Promote unity, shun regionalism

Editorial, Normal

IT is most unfortunate and quite insensitive of Foreign Affairs Minister Sam Abal to make a comment which appears to promote regionalism.
While presiding over the change of guard in the secretary’s post from Gabriel Pepson to Michael Maue on Monday, Mr Abal made comments to the effect of “one Highlander going out and another coming in”.
Mr Pepson, who vacates the post, is a Western Highlander. His successor is from Simbu. The fact that he himself, the third Highlander from Enga, does not help matters any.
At least one senior Foreign Affairs official attending the function took the minister’s comments to imply that since the minister is a Highlander, the change of guard had been orchestrated to ensure the smooth replacement of one Highlander with another. Knowing Mr Abal, who has had a chequered career in the civil service including as a diplomat, such an implication would be farthest from his mind and indeed his character.
An officer of the Foreign Affairs Department was disappointed and spoke out. We are certain many more harbour the hurt silently because regionalism is a dirty word in this department.
The minister’s comments certainly do not go down well in PNG where the divisive regional animal has run riot at all levels of society – from jobs in the public service and business down to selections for places on sporting teams or even spaces in schools.
More especially, Mr Abal’s words, however inadvertent, make the new secretary’s work all the more difficult. Here is why. In a former life, Mr Abal worked his way to the top of the civil service serving under superiors from different parts of the country. He should know what effect flippant comments such as those he uttered on Monday would have on serving officers.
The department is made up of different people from different regions of the country. Staffed fully by citizens, the department was once the epitome of efficiency, professionalism, courtesy and cultured behaviour.
The department’s diplomats to the rest of the world were as good as the best of them out there. And then somewhere along the way the department lost the plot and floundered.
Many a good officer from the department will today point to “regionalism” as the animal that got in the clockwork and set the department back. Promotions and demotions were done, not on merit, but on who pleased the boss or especially on who was from the same region as the immediate boss.
And so, in a climate such as that, the minister’s throwaway comment would invite resentment. People would think, quite unfairly, Mr Maue got the job because he was a Highlander.
This is quite inaccurate and an injustice to Mr Maue, who began his career in this department and rose to be first assistant secretary of the then Economic Cooperation Division before he was named Ambassador to France. Returning from there, he was made secretary of Commerce and Industry before returning to the Department of Foreign Affairs and being named Ambassador to Japan.

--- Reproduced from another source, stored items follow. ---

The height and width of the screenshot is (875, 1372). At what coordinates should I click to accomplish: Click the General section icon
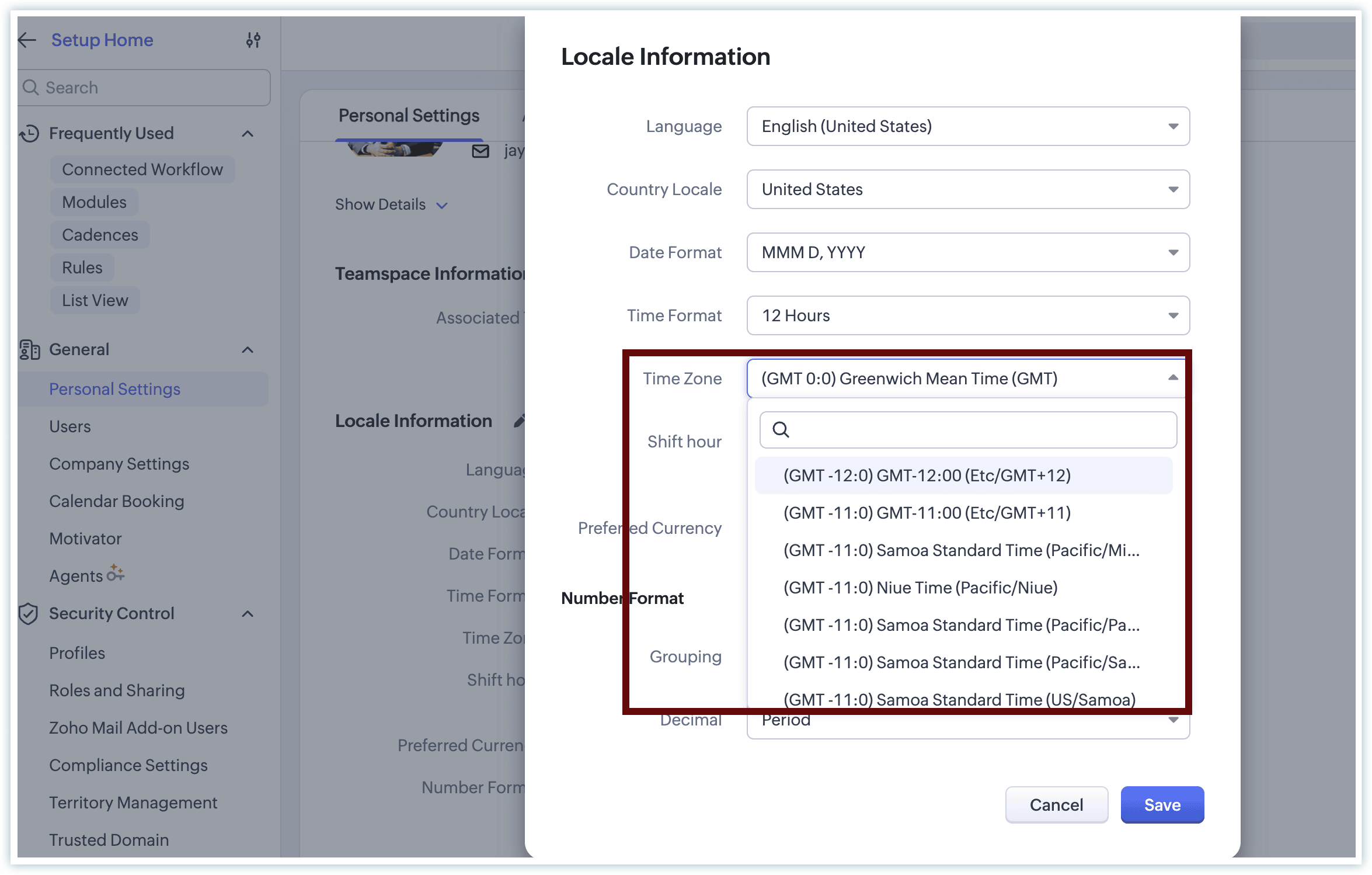tap(29, 350)
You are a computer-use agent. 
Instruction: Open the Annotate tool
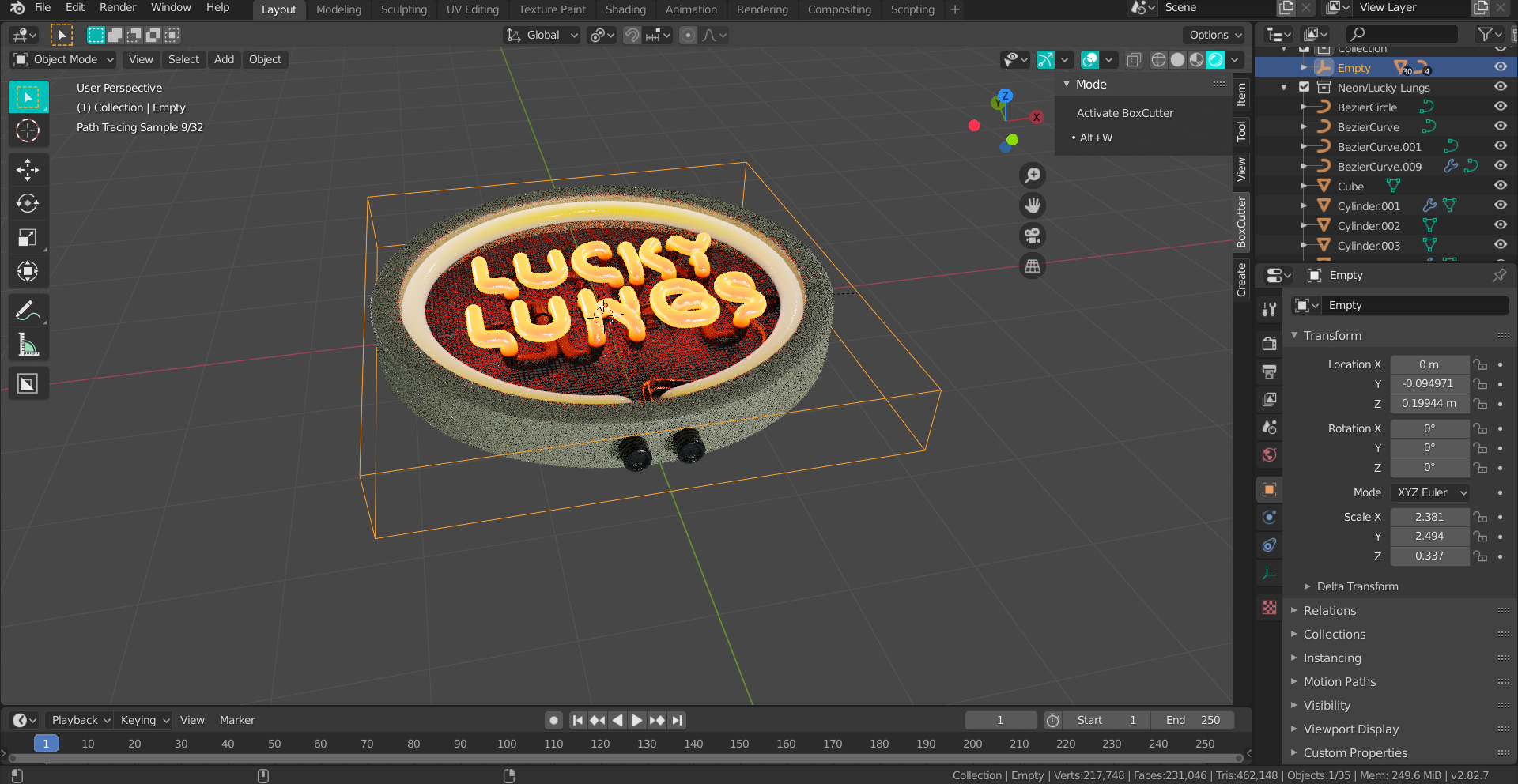tap(28, 309)
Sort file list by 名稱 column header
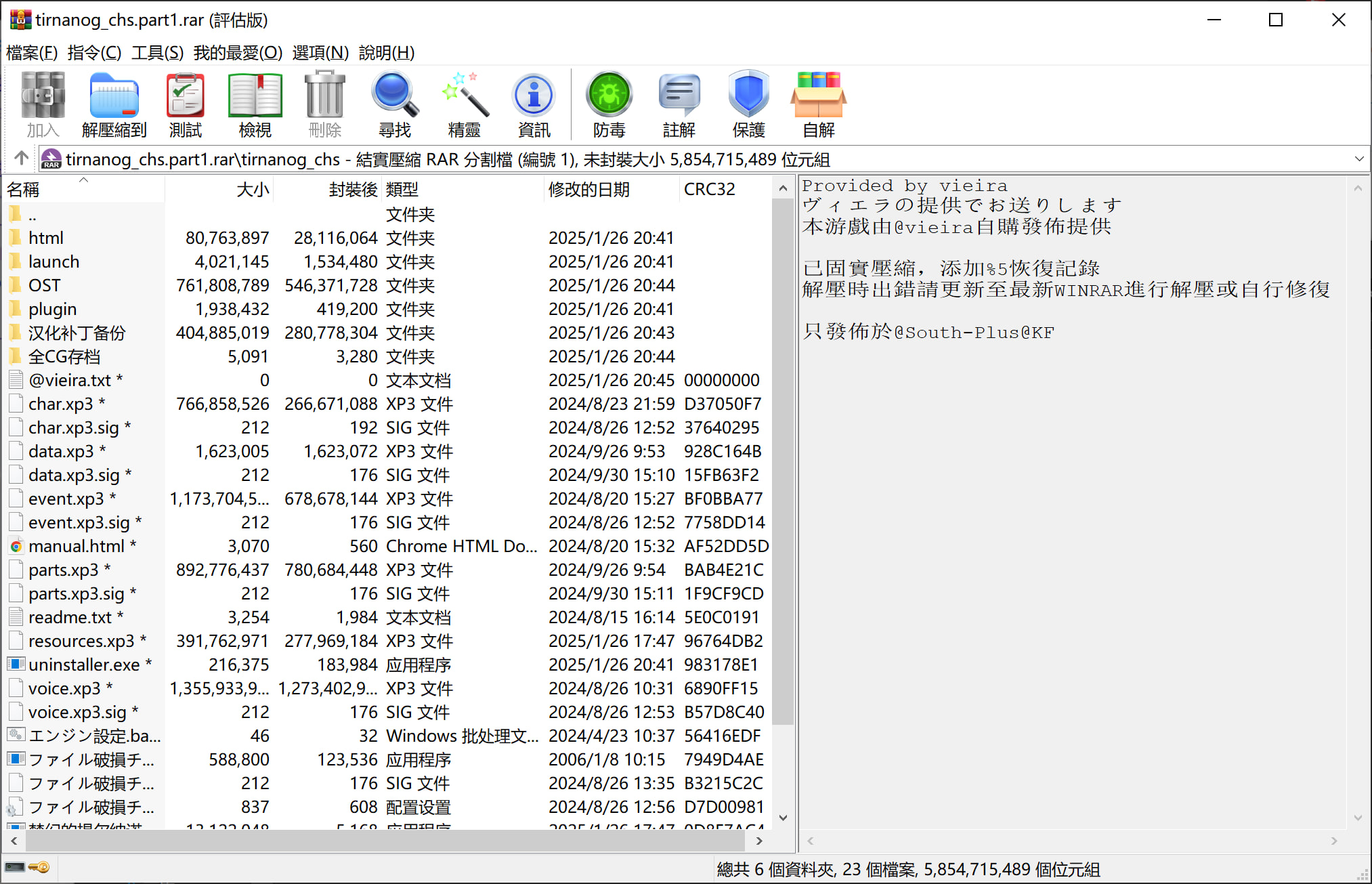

He is well qualified for the job. The argument goes that there are several other officers, attached or unattached, who can fill the shoes. Since it has fallen to Mr Maue, it would be best if no suggestion were made there might have been influences other than pure merit, which is what the officer complaining of the minister’s comments alluded to.
And so the minister can understand the extra-sensitivity with which this particular matter is treated in his department.
To his credit, realising he was speaking about regionalism, Mr Abal quickly followed up with a call for unity to be promoted as enshrined in the Constitution, claiming that the “regionalism animal” must be killed before it split the nation.
Mr Abal’s father, Sir Tei Abal, is remembered for standing up for a united Papua New Guinea.
Tony Ila, another founding father, says Sir Tei was famous for the one question he always asked of some person sitting next to him each time there was a vote in the House of Assembly: “Pikinini, em bilong ol o bilong mipala?” (Son, is this for them or for us?) Them referred to Australians and us meant PNG. Ascertaining which way would most favour PNG, he always voted for mipala.
The baton has passed on to the son and it is incumbent upon him to ensure in word and deed that mipala remains that all inclusive, united and single entity for which the old man strived – not merely in name but in its character and very soul. That, sadly, is missing, even after three decades.